Metrics are measures of model performance that is not a loss, although a metric can use a loss function. To create a custom metric, start with the base classes in masskit_ai/metrics.py
from a loss
- subclass BaseLossMetric to wrap an already existing loss specified by the parameter loss_class
from scratch
- subclass the new metric from BaseMetric.
- in the __init__(), use self.add_state() to add any tensors you need for the metric. add_state() is used to initialize tensors as it will set them up so they can work across multiple gpus and multiple nodes. add_state() can also be used to initialize a list. create an update() function that takes the results of a minibatch and uses the results to update the tensors set up in init()

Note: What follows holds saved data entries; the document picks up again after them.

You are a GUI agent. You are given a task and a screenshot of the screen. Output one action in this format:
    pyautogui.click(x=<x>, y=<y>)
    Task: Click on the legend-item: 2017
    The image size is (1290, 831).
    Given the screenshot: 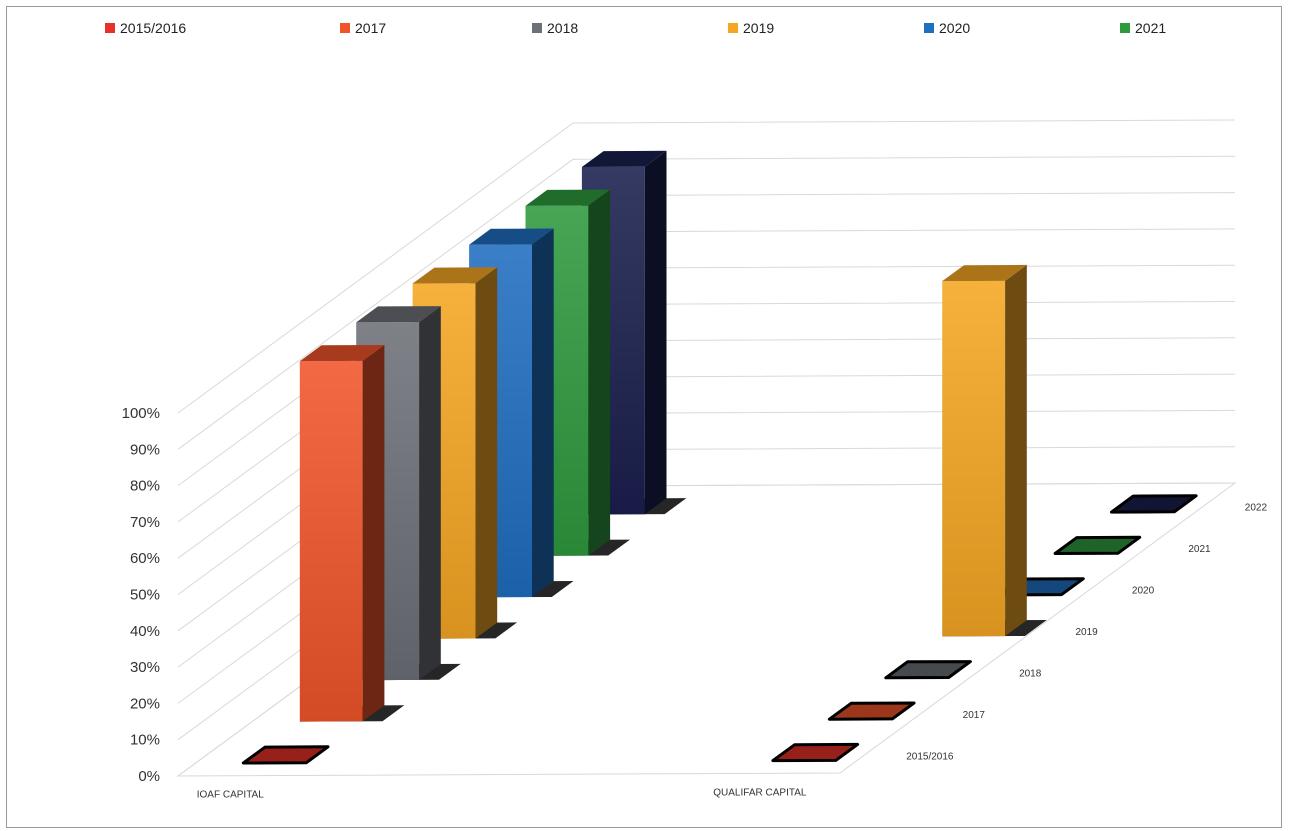 What is the action you would take?
    pyautogui.click(x=363, y=28)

- create a compute() function that takes the tensors and computes the metric.
config
- path to the metric modules is defined in paths.modules.samplers
- to specify a sampler to use
  - during valid/test: ml.valid_metrics
  - during train: ml.test_metrics
  - during valid, test, and train: ml.metrics

Custom sampler¶

samplers allow weighted selection of input data to the network based on columns in the input data
the base class BaseSampler for samplers is defined in masskit_ai/samplers.py
- to create a custom sampler, subclass BaseSampler and create a probability() method that computes an array where each element is the probability a corresponding row in the dataset is selected.

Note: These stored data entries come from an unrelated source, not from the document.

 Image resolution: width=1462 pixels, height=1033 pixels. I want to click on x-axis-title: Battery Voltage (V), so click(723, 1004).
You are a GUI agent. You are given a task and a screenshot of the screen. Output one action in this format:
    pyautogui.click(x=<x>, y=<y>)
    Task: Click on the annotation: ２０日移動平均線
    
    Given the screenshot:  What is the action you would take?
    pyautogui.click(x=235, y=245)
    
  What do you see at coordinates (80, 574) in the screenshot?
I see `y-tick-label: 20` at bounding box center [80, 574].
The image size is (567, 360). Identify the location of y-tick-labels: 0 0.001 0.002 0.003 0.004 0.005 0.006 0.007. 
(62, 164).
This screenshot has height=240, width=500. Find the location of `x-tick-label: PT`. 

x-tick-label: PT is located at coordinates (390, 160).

  - the probability does not have to be normalized
  - the fields available to probability() are the database fields listed in the configuration ms.dataset_columns, e.g. self.dataset.data['peptide'], self.dataset.data['charge'], self.dataset.data['ev'], self.dataset.data['mod_names']
configuration
- the path to sampler modules is defined in paths.modules.samplers
- sampler to use is specified by ml.sampler.sampler_type. Set this to null if no sampler should be used.

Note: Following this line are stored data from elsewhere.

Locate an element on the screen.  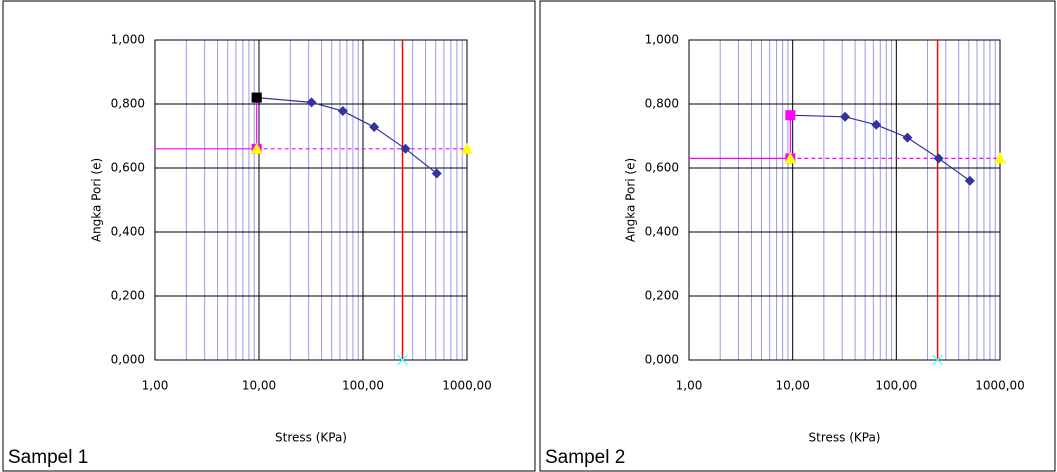
chart-title: Sampel 1 is located at coordinates (48, 458).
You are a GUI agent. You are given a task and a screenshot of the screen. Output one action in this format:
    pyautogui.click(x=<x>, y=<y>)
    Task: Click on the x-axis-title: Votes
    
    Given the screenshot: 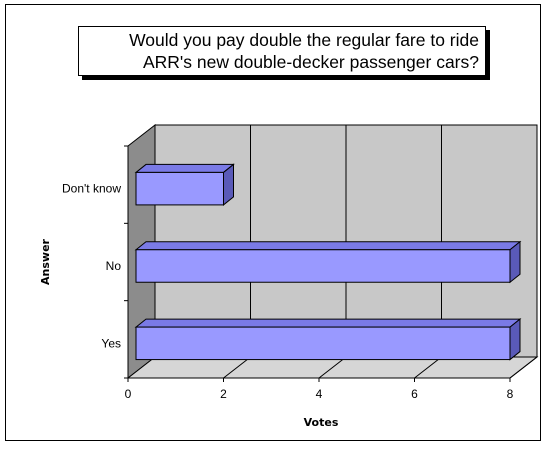 What is the action you would take?
    pyautogui.click(x=322, y=422)
    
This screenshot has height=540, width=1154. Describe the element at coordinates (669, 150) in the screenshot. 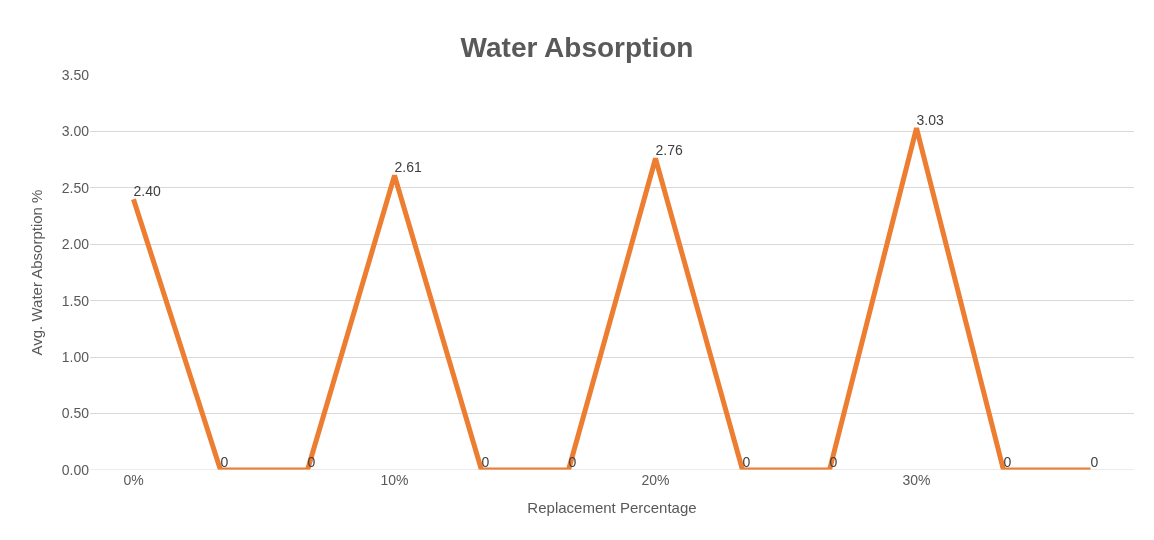

I see `data-label: 2.76` at that location.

- the data columns available to the sampler are specified in ms.dataset_columns.
- configuration parameters for LengthSampler, which samples based on peptide length:
  - max_length: for this length of the peptide and longer, the probability of sampling is 1
  - min_length: for this length and smaller, the probability of sampling is min_length*scale/max_length
  - for lengths in between the probability of sampling linearly scales with length

Miscellaneous settings¶

Multiple validation files
- Edit the input configuration file, e.g. 2021-05-24_nist.yaml so that valid.spectral_library is a list of validation libraries.
To log record ids used for each training epoch:
- set input.train.log_ids to True
- the files containing the ids for each epoch will be found in the working directory with filenames of form log_ids_epoch_*.txt
- use of this option will slow down training.